Harrison, formerly a vice president at GPC, brought this qui tam action against Westinghouse alleging several violations of the Federal Civil False Claims Act (FCA), 31 U.S.C. §§ 3729-33. The government investigated Harrison's claims but declined to intervene.2
Harrison's original complaint alleged at least ten different claims. He alleged that Westinghouse falsely proposed to DOE that it would be prudent to subcontract the training program rather than do it inhouse; falsely certified that GPC had no OCIs; understated the original scope of the work; affixed a false signature on a purchase requisition form; breached its fiduciary duty; allowed GPC to understate its overhead costs; allowed GPC to inflate labor costs; directed GPC to circumvent normal procurement systems to inflate the cost of supplies; failed to effectively manage the subcontract to safeguard against theft, fraud, and waste; and conspired with GPC to defraud the government.

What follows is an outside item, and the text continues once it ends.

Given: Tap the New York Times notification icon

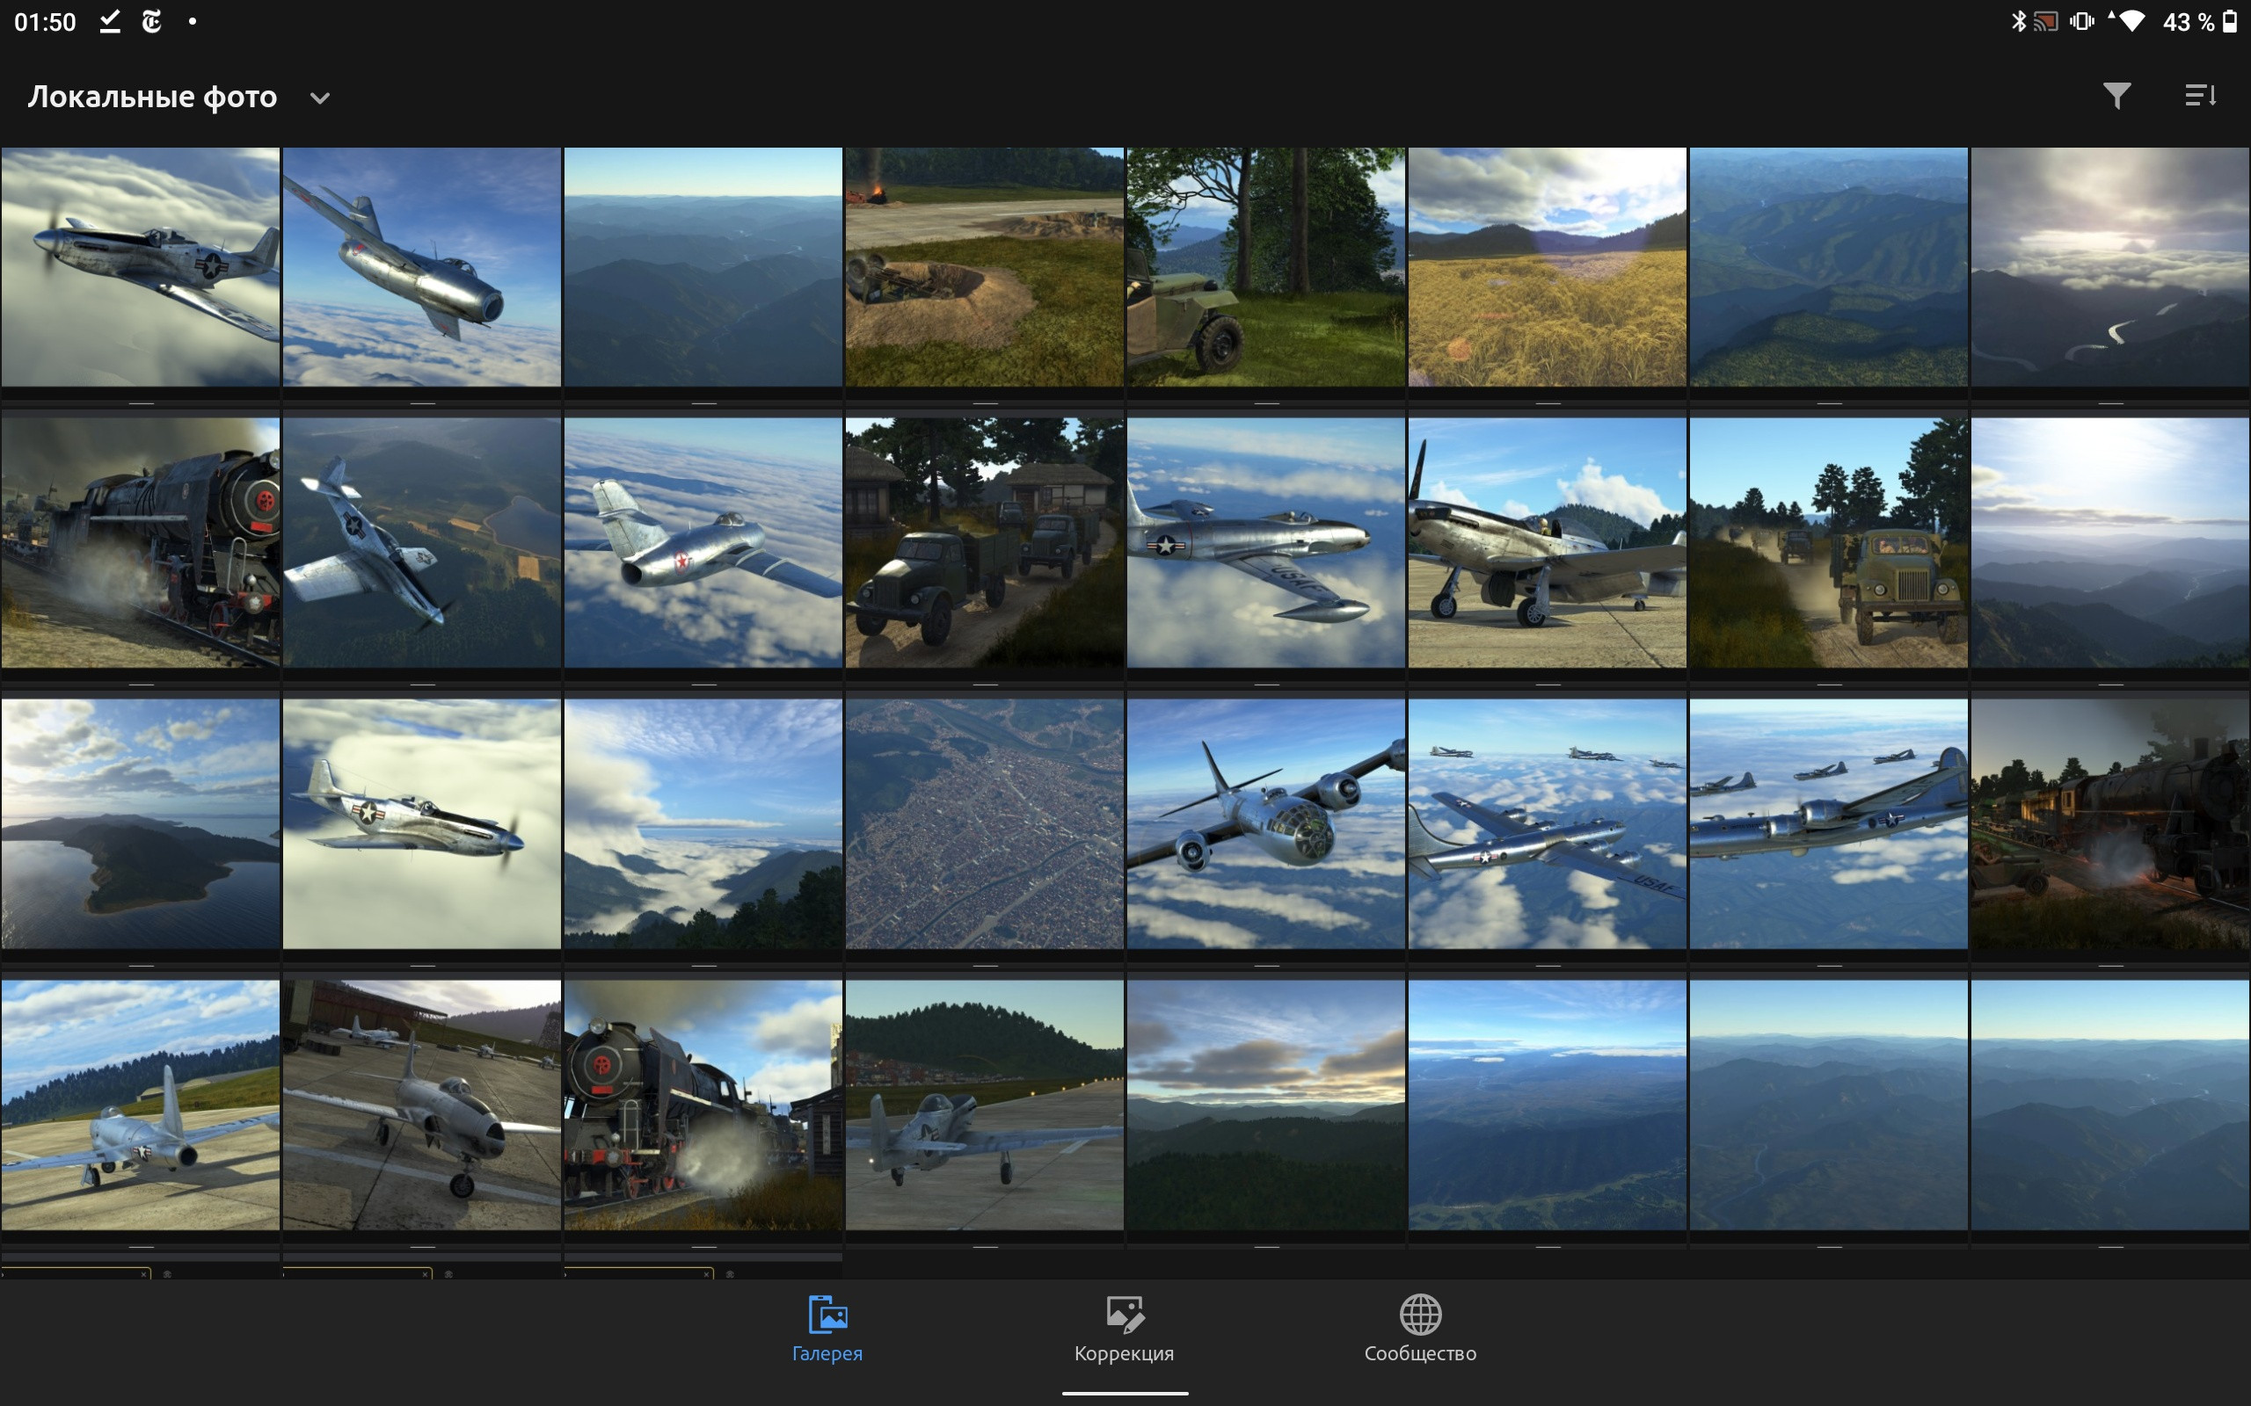Looking at the screenshot, I should pos(152,21).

The district court dismissed the complaint in its entirety. It ruled that no false claim had been made either because Harrison's complaint constituted allegations of inefficiency rather than fraud or because the alleged false statements did not relate to a "claim" as contemplated under the FCA.
On appeal, we affirmed in part, reversed in part, and remanded. Harrison v. Westinghouse Savannah River Co., 176 F.3d 776 (4th Cir. 1999) (Harrison I). We affirmed the dismissal of all but two of Harrison's claims: (1) Westinghouse knowingly understated the cost of subcontracting the training program (the low-ball claim) and (2) Westinghouse falsely stated that GPC had no OCIs relating to the subcontract (the false OCI certification claim).

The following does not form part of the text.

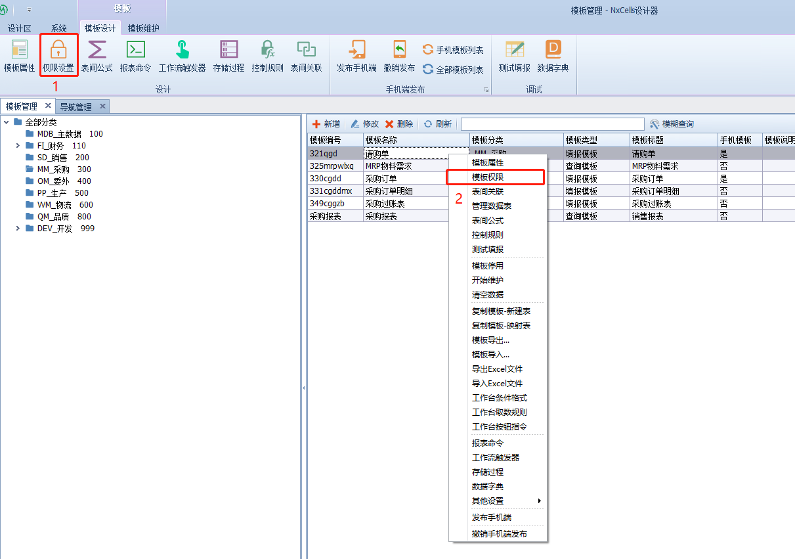Click the 模糊查询 search button
Viewport: 795px width, 559px height.
tap(672, 124)
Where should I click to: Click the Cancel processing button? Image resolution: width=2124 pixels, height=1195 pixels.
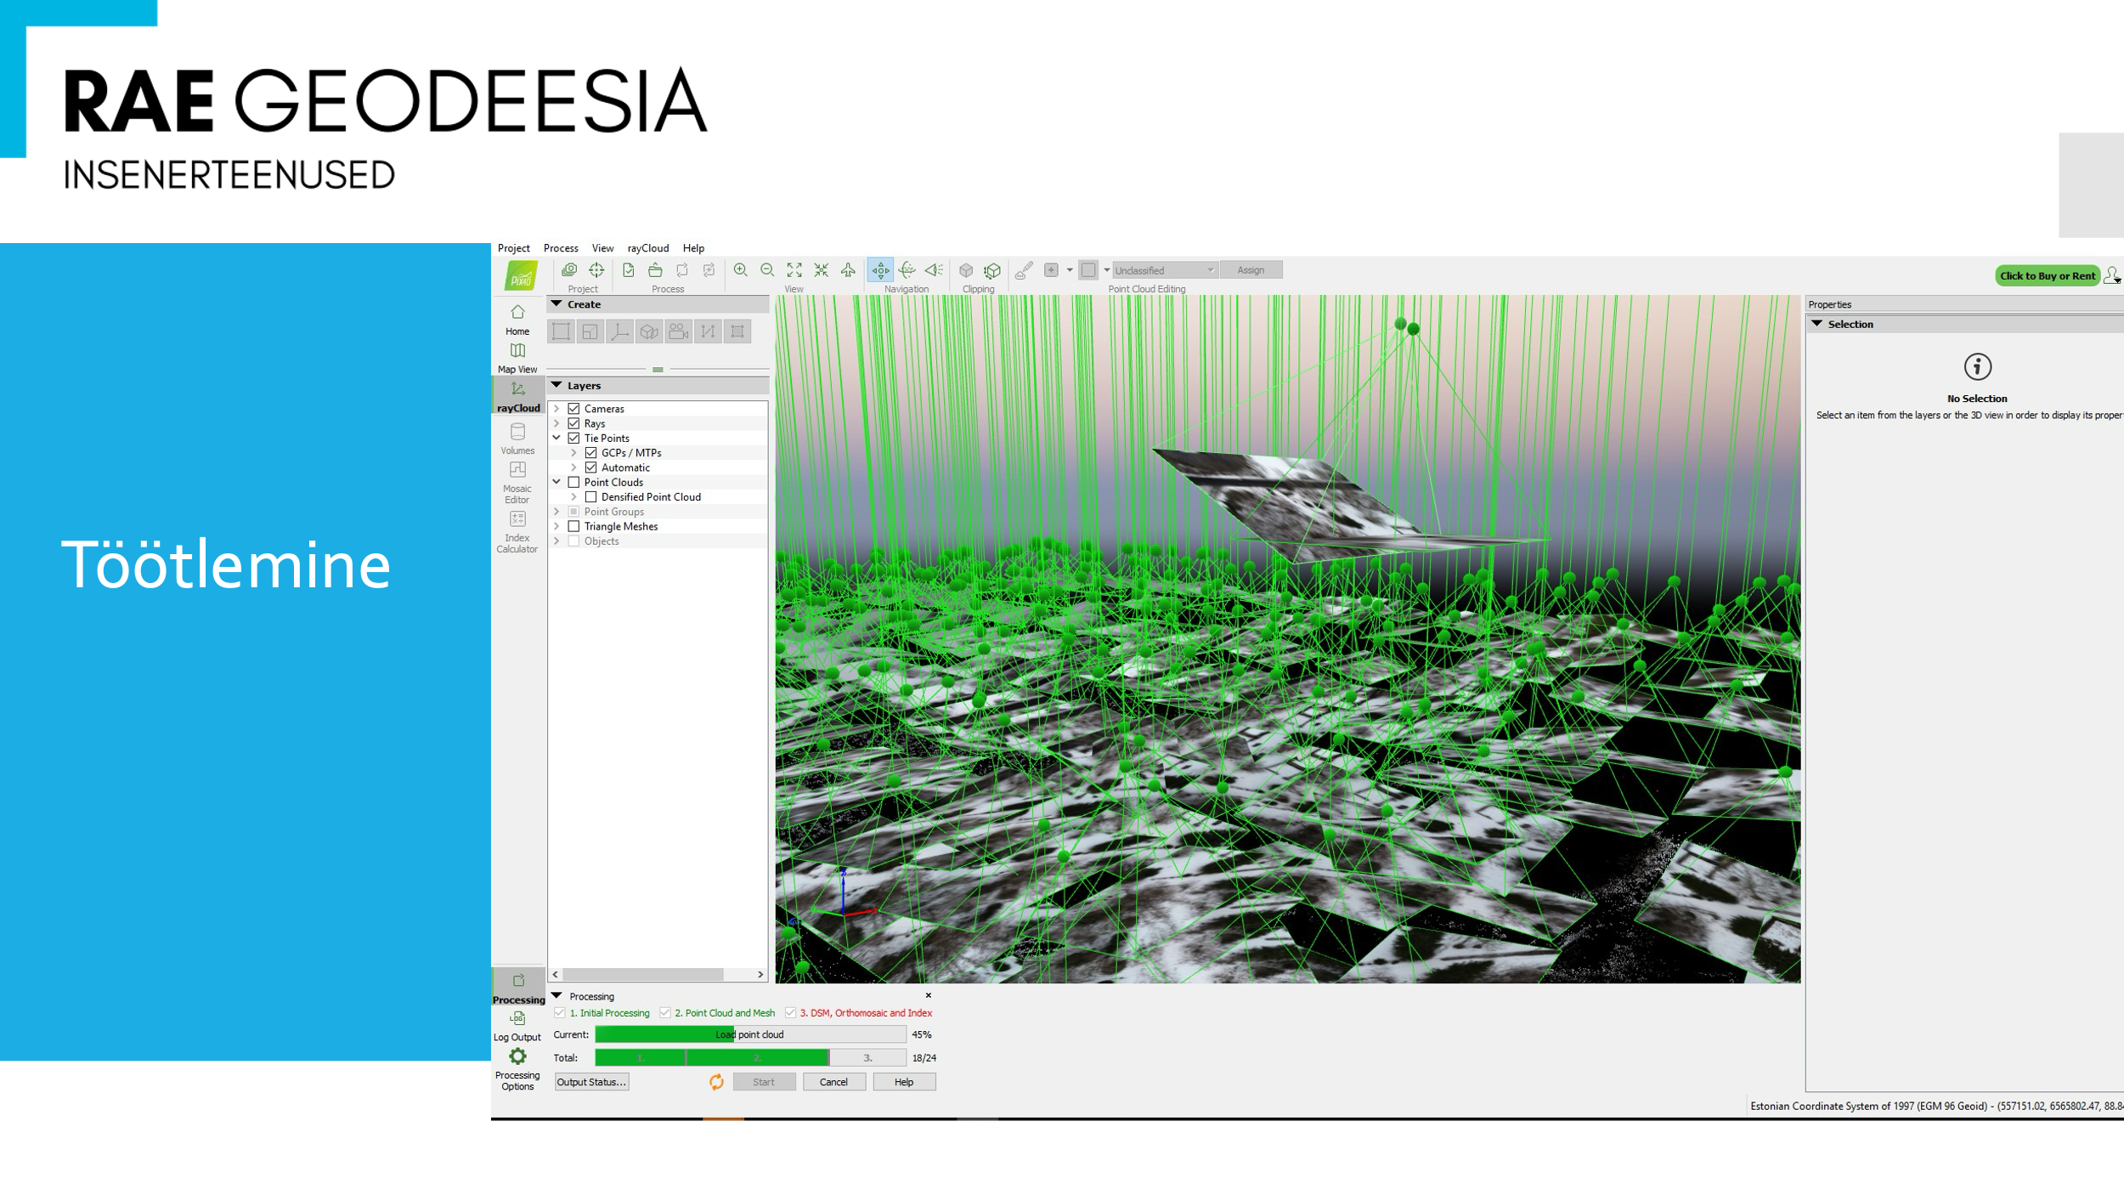tap(833, 1082)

On remand, this case was tried before a jury. The district court granted judgment as a matter of law to Westinghouse as to Harrison's low-ball claim. Harrison does not appeal this ruling.
As for the false OCI certification claim, the district court submitted two interrogatories to the jury:
(1) Has Harrison proven by a preponderance of the evidence that the certification of General Physics regarding organizational conflicts of interest was false under the applicable regulatory standard? and
(2) Has Harrison proven by a preponderance of the evidence that at the time WSRC passed the certification on to the government, WSRC had knowledge of the falsity of the certification under the knowing standard applicable in this case?

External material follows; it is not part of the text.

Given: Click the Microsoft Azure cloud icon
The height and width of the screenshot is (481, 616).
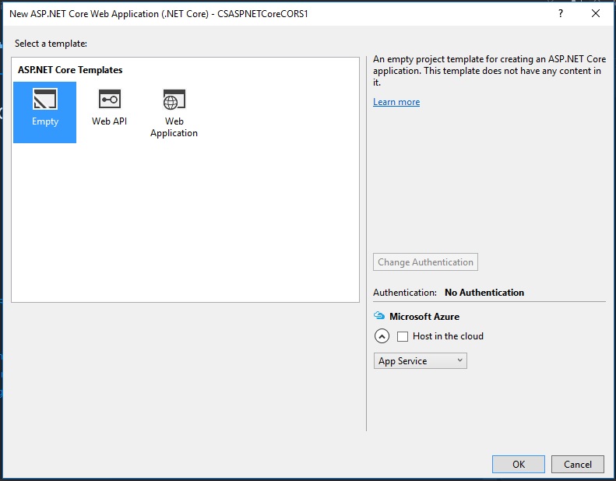Looking at the screenshot, I should pos(379,316).
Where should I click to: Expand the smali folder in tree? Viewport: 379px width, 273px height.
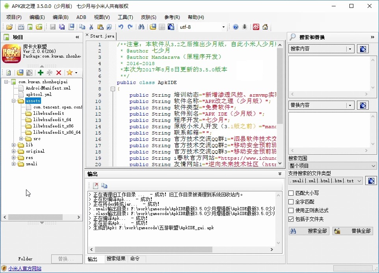coord(14,164)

J.A. 1072. The jury answered both interrogatories in the affirmative. After ruling that the issue of materiality was for the court, rather than the jury, to decide, the district court found that the no-OCI certification that Westinghouse submitted to DOE was material.
The district court also ruled that Harrison failed to prove any actual damages. However, after considering aggravating and mitigating circumstances, the district court assessed a penalty against Westinghouse, finding that the false certification negatively affected the integrity of the bidding process. In determining the amount of the penalty, the court found that Westinghouse had submitted twenty-six funding requests for the training program subcontract--the initial subcontract proposal that contained the false OCI certification and twenty-five subsequent invoices. The district court assessed a penalty of $7,500 (from a possible range of $5,000 to $10,000) as to each of these twenty-six funding requests, for a total penalty of $195,000. Of this amount, the district court awarded $58,000 to Harrison, representing the maximum percentage allowed (30%) to a qui tam relator under the FCA. See 31 U.S.C. § 3730(d)(2).
In its appeal, Westinghouse contends that the district court erred by finding that the OCI certification was material. It also argues that it lacked the requisite scienter under the FCA. Last, Westinghouse asserts that the false claims Harrison attempted to prove at trial were not alleged with the necessary specificity in his complaint.